Fundos de investimento europeus estão intensificando suas apostas na queda das ações da Técnicas Reunidas, uma das principais companhias de engenharia da Espanha. O parisiense Capital Fund Management (CFM) aumentou sua posição vendida para 0,7% do capital da empresa, o terceiro movimento de alta desde que iniciou a operação em julho. A informação consta nos registros do órgão regulador do mercado espanhol, a CNMV, e foi reportada pela Forbes España.
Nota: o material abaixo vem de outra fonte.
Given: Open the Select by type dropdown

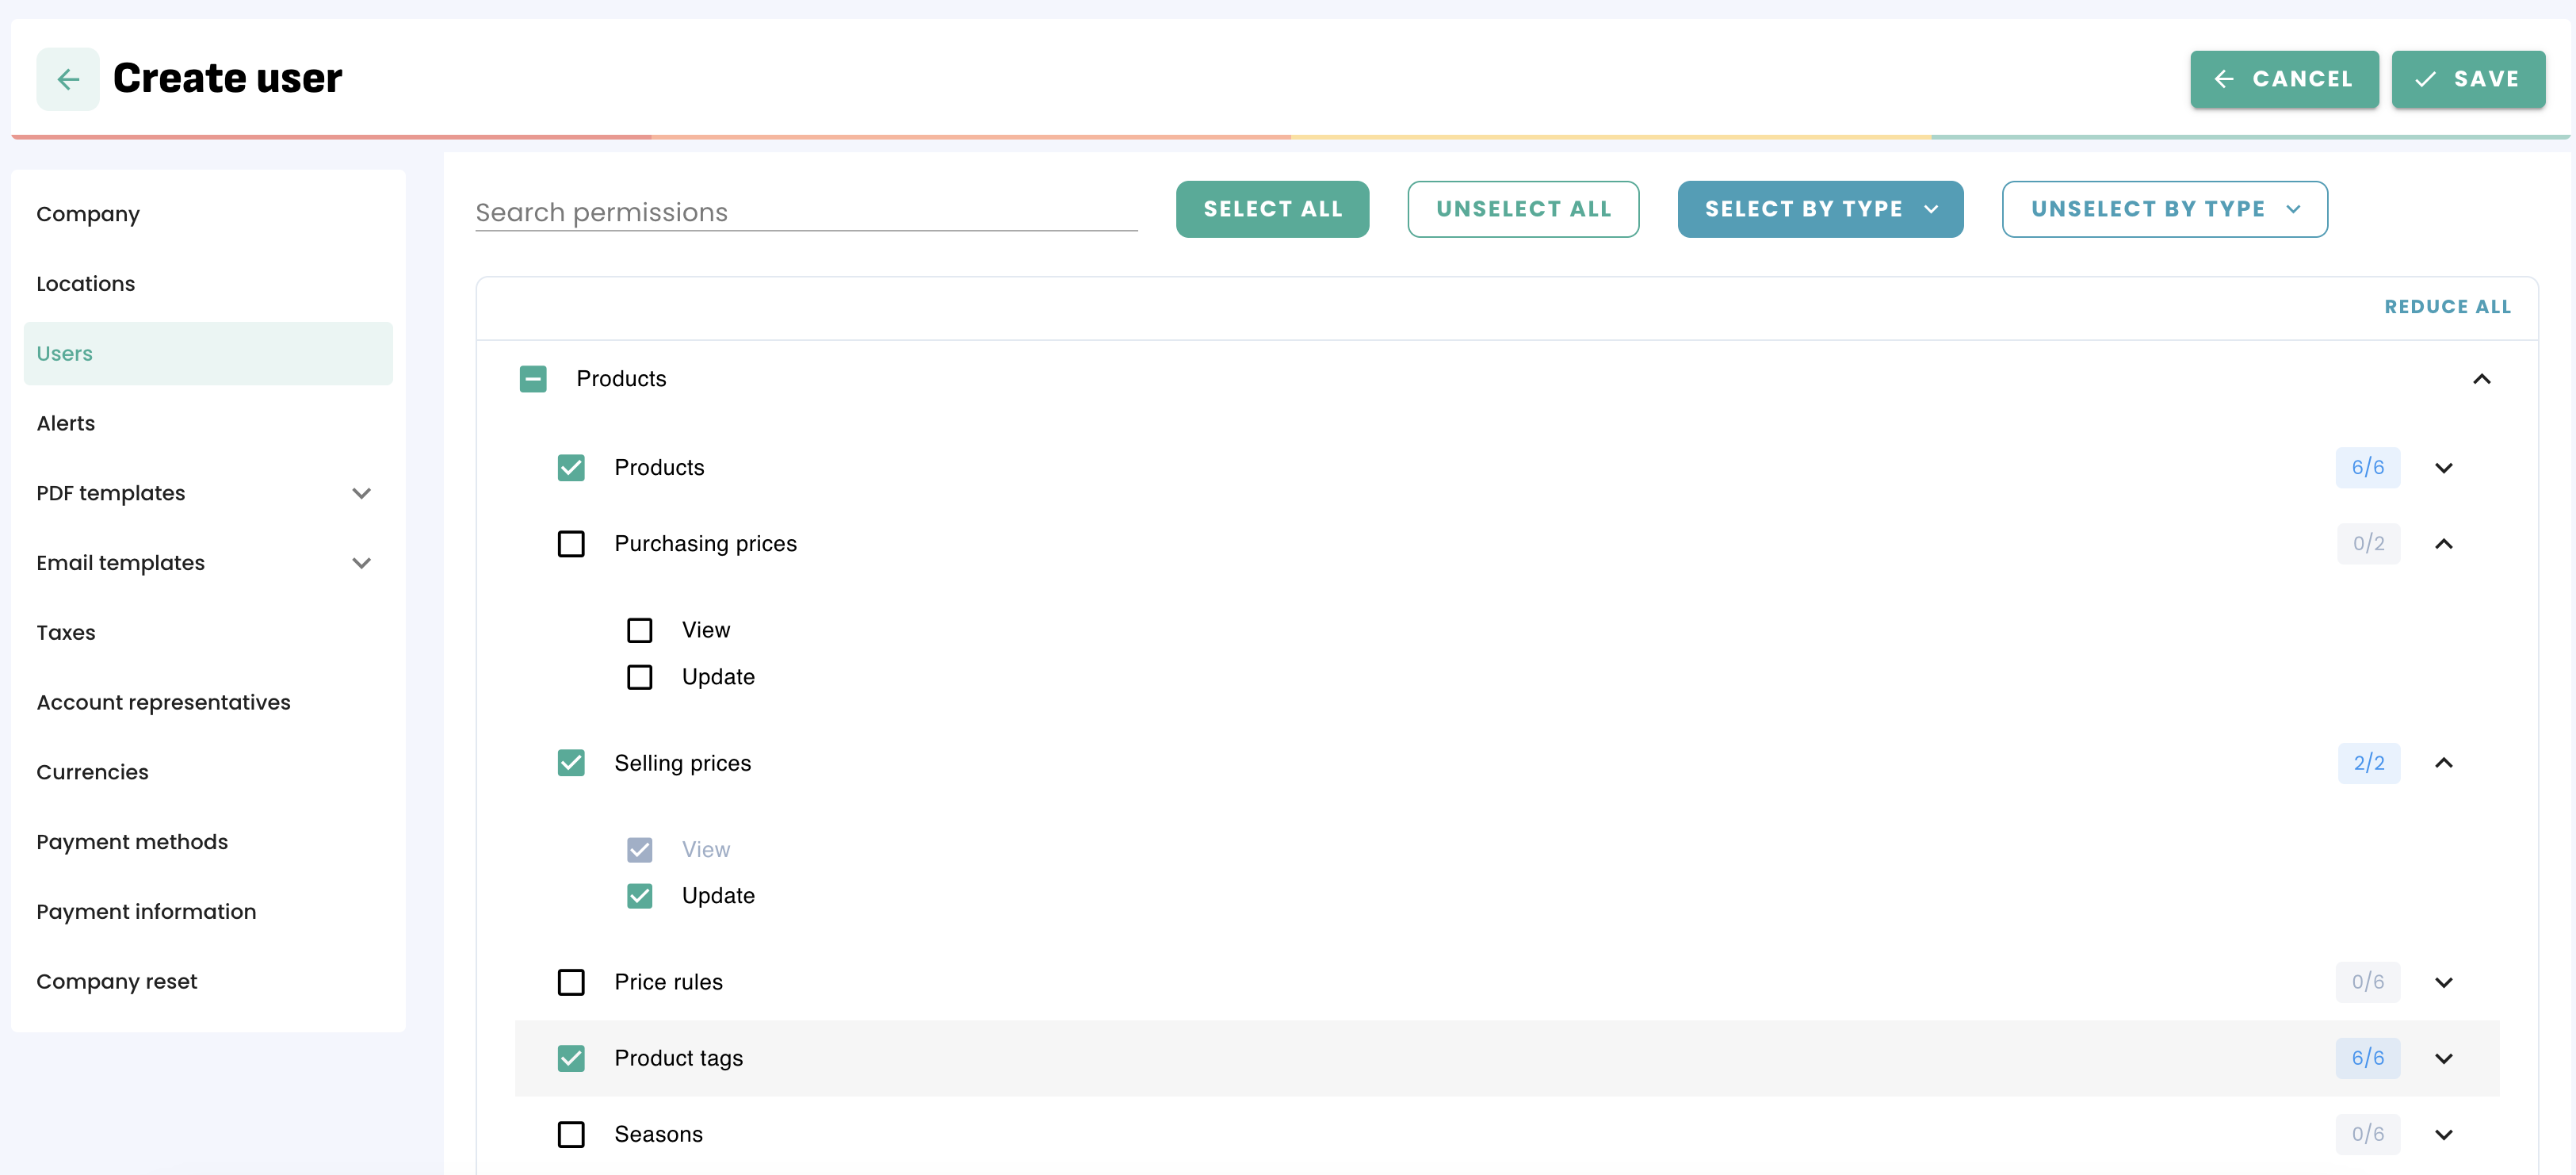Looking at the screenshot, I should 1819,209.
O movimento do CFM não é isolado. A gestora se junta a outros nomes de peso que mantêm posições vendidas relevantes na companhia, como a Marshall Wace, com 0,81%, e a AKO Capital, com a maior aposta, de 1,32%. Juntos, esses fundos criam uma pressão baixista sobre um papel que, embora acumule valorização nos últimos 12 meses, enfrenta alta volatilidade e um cenário macroeconômico complexo.
A tese por trás da aposta
Operar vendido, ou 'shortar' uma ação, é uma estratégia que lucra com a desvalorização do ativo. A concentração de três fundos relevantes com posições vendidas em Técnicas Reunidas sugere uma tese de investimento clara: o mercado não está precificando adequadamente os riscos associados à companhia. A fonte dessa preocupação, segundo a reportagem, parece ser a forte exposição da empresa ao Oriente Médio, uma região estratégica para seus novos contratos, mas marcada por instabilidade geopolítica.
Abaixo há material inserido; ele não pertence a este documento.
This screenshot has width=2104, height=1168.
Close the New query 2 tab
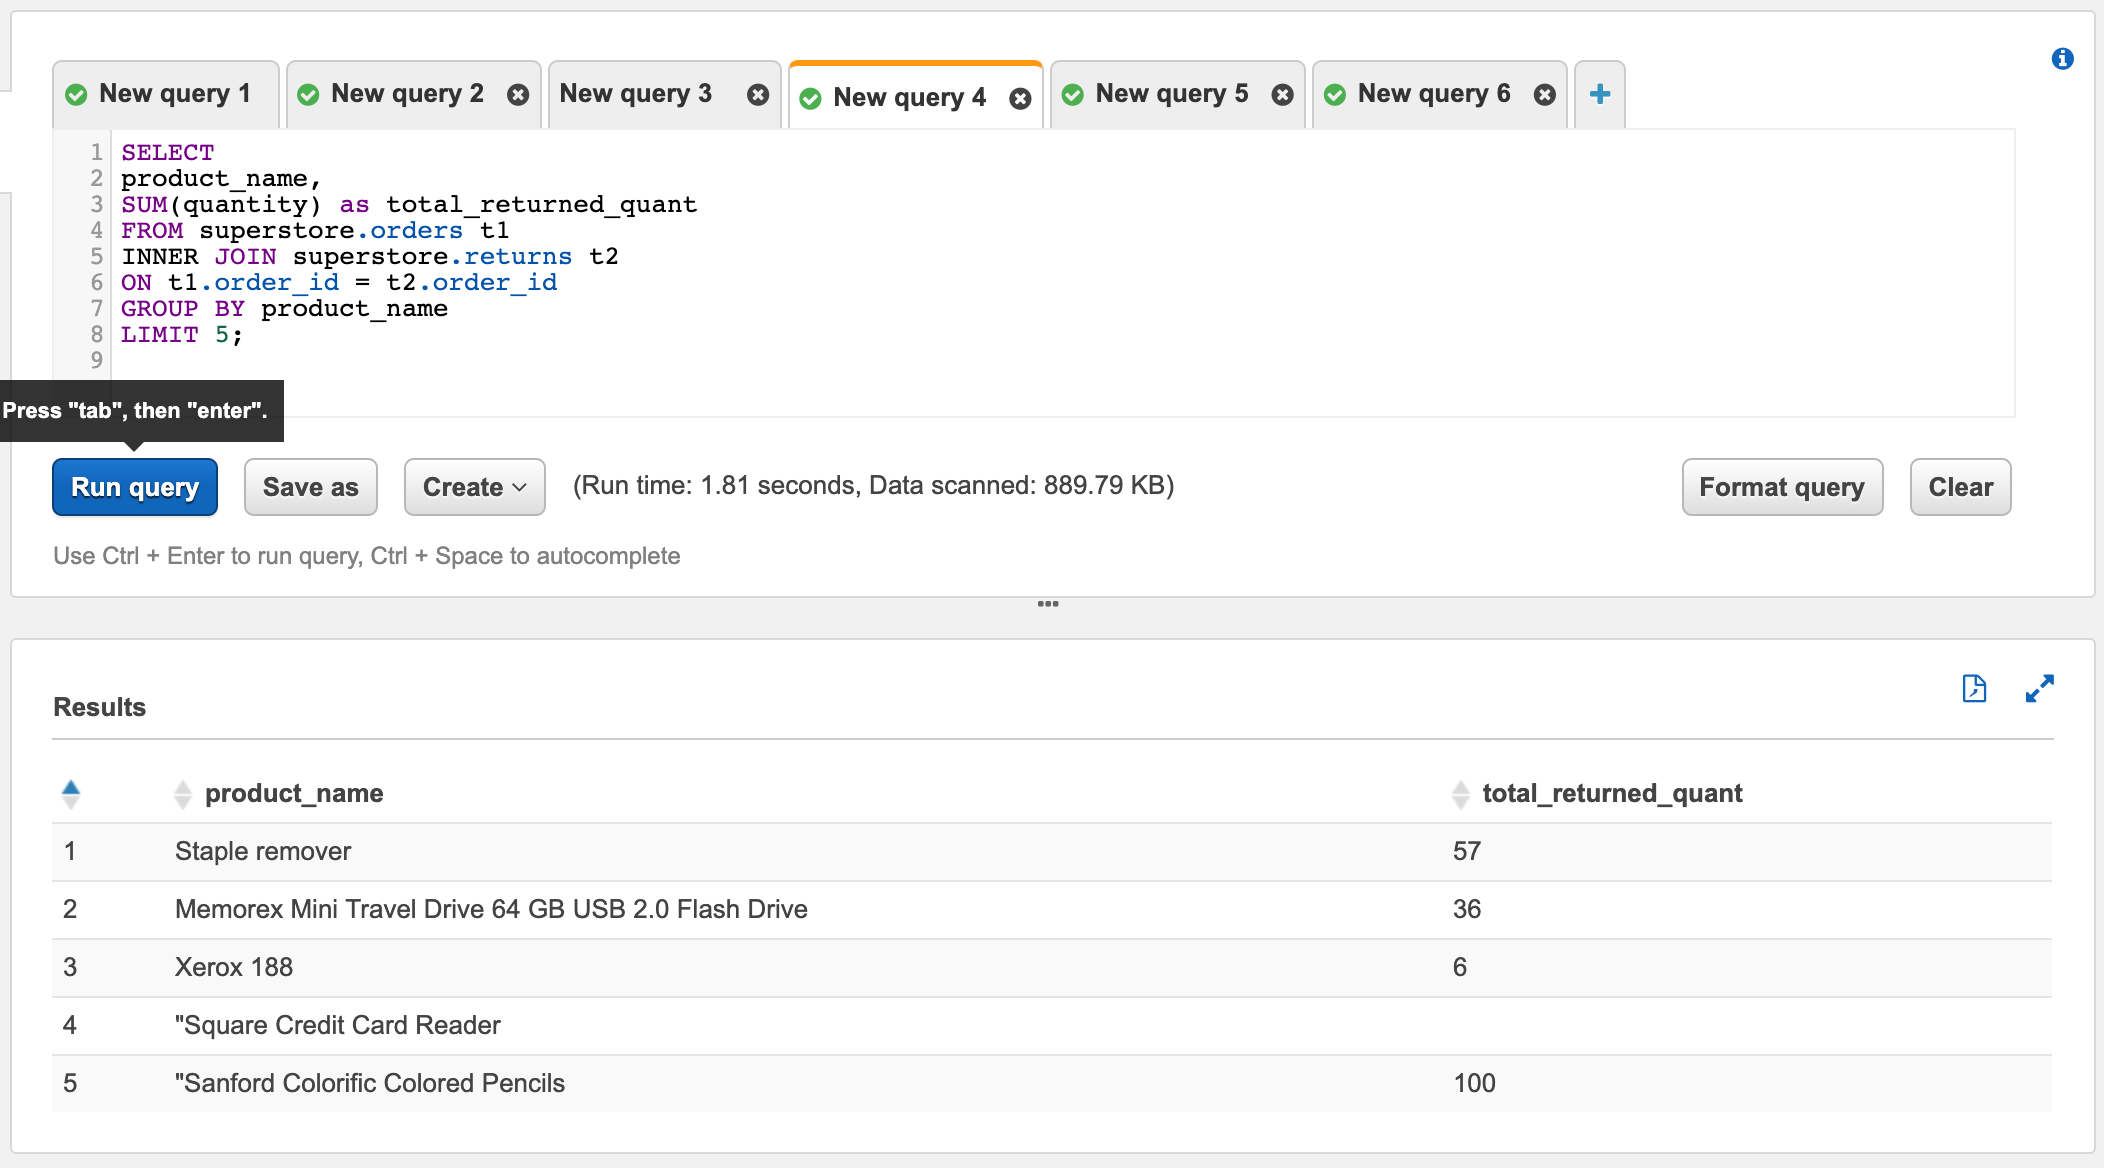click(x=518, y=93)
A leitura aqui é que, para essas gestoras, a robusta carteira de projetos da empresa — que confirmou a meta de alcançar € 8 bilhões em novos contratos este ano — pode não ser suficiente para blindá-la de choques externos. A volatilidade recente das ações, que sobem com anúncios de projetos e caem diante de tensões regionais, reforça o argumento dos vendidos de que o risco-retorno está desequilibrado.
O cabo de guerra do mercado
O desempenho do papel da Técnicas Reunidas ilustra perfeitamente essa disputa de narrativas. Nos últimos doze meses, as ações acumulam uma alta de mais de 20%, refletindo o otimismo com a capacidade da empresa de fechar grandes negócios. Contudo, em prazos mais curtos, como no último mês, a queda é de 4,5%, sinalizando que as preocupações de curto prazo estão ganhando tração.
Essa dinâmica cria um cabo de guerra entre a visão fundamentalista da gestão, focada na execução de uma carteira recorde, e a visão macro dos fundos, que pesam os riscos geopolíticos com maior severidade. Para o investidor, a questão central é qual das duas forças prevalecerá. A aposta dos 'shorts' é que a complexidade do cenário global acabará por se sobrepor à força dos contratos já assinados.
O desfecho dessa tensão servirá como um termômetro para a capacidade de empresas com grande exposição internacional de navegar em águas turbulentas. A questão que fica no ar é se a execução operacional impecável será suficiente para desafiar o ceticismo de alguns dos investidores mais sofisticados do mercado europeu.